|
Saint-Corneille. La croix du calvaire a été réinstallée... |
1
Le calvaire et sa croix sont des éléments patrimoniaux de Saint- Corneille. © Le Maine Libre
La commune vient de retrouver son calvaire surmonté de sa croix de chêne après une restauration minutieuse.
Le calvaire de Saint-Corneille, route de Savigné-l’Évêque, à l’entrée du chemin du Petit Presbytère, porte à nouveau le Christ. Un gros coup de vent, en juin dernier, l’avait fait chuter, le pied étant très endommagé. Une restauration s’imposait pour cet élément du patrimoine cornélien.

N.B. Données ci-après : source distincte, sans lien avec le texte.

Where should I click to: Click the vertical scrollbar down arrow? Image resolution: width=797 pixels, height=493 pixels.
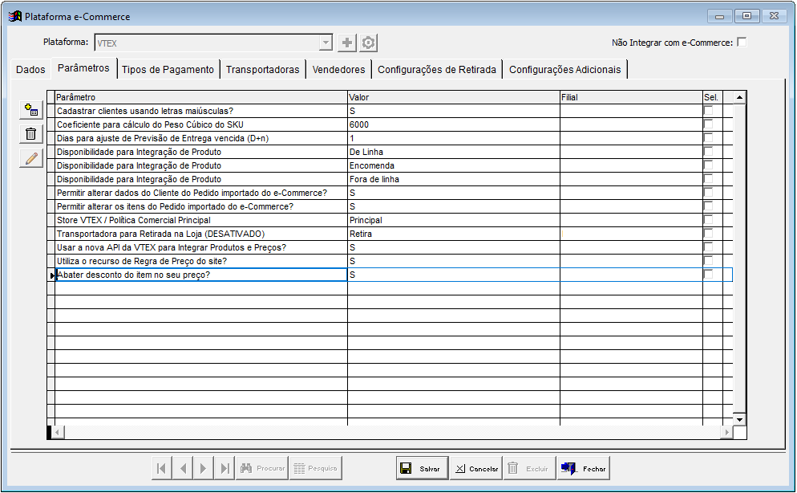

 L’aide et les conseils de Bernard Frognet, président de Sauvegarde des croix et calvaires de la Sarthe, ont été sollicités. Cette association, comme la commune d’ailleurs, a à cœur de conserver le patrimoine culturel et chrétien qui témoigne de la foi du passé et du présent »,
expliquent les élus. Coût des travaux : 4 960 €.
De grandes célébrations religieuses autrefois
 Le calvaire a été érigé en 1826 au lieu-dit la Croix qui était ainsi dénommé avant l’érection du calvaire, puisqu’on parle du bordage de la Croix qui faisait partie des biens de l’abbaye de la Perrigne, toute proche, en 1790 »,
note Gilbert Paulin, passionné d’histoire locale qui a également été mis à contribution pour faire des recherches sur ce sujet.
 Il a ensuite été réédifié en 1887 et 1909, puis restauré en 1949. Puis des travaux d’entretien ont été réalisés à plusieurs reprises. Les inaugurations étaient l’occasion de grandes célébrations religieuses, avec des prêches, des processions, qui pouvaient s’étaler sur plusieurs jours, voire plusieurs semaines. Ces cérémonies étaient animées par un prédicateur, dans le cadre d’une mission paroissiale… »,
poursuit Gilbert Paulin.  En 1949, la croix avait été transportée en procession jusqu’au calvaire. Il y avait quatre cents personnes dans l’église et à la procession, le brancard sur lequel se trouvait la croix était escorté par quatorze cavaliers. Les rues étaient décorées et fleuries… et de nombreuses personnalités avaient fait le déplacement ».
Sources historiques : procès-verbal du 6 août 1826 rédigé par le curé Victor Bignon et une note du 27 novembre 1949 du curé Jean Valiot.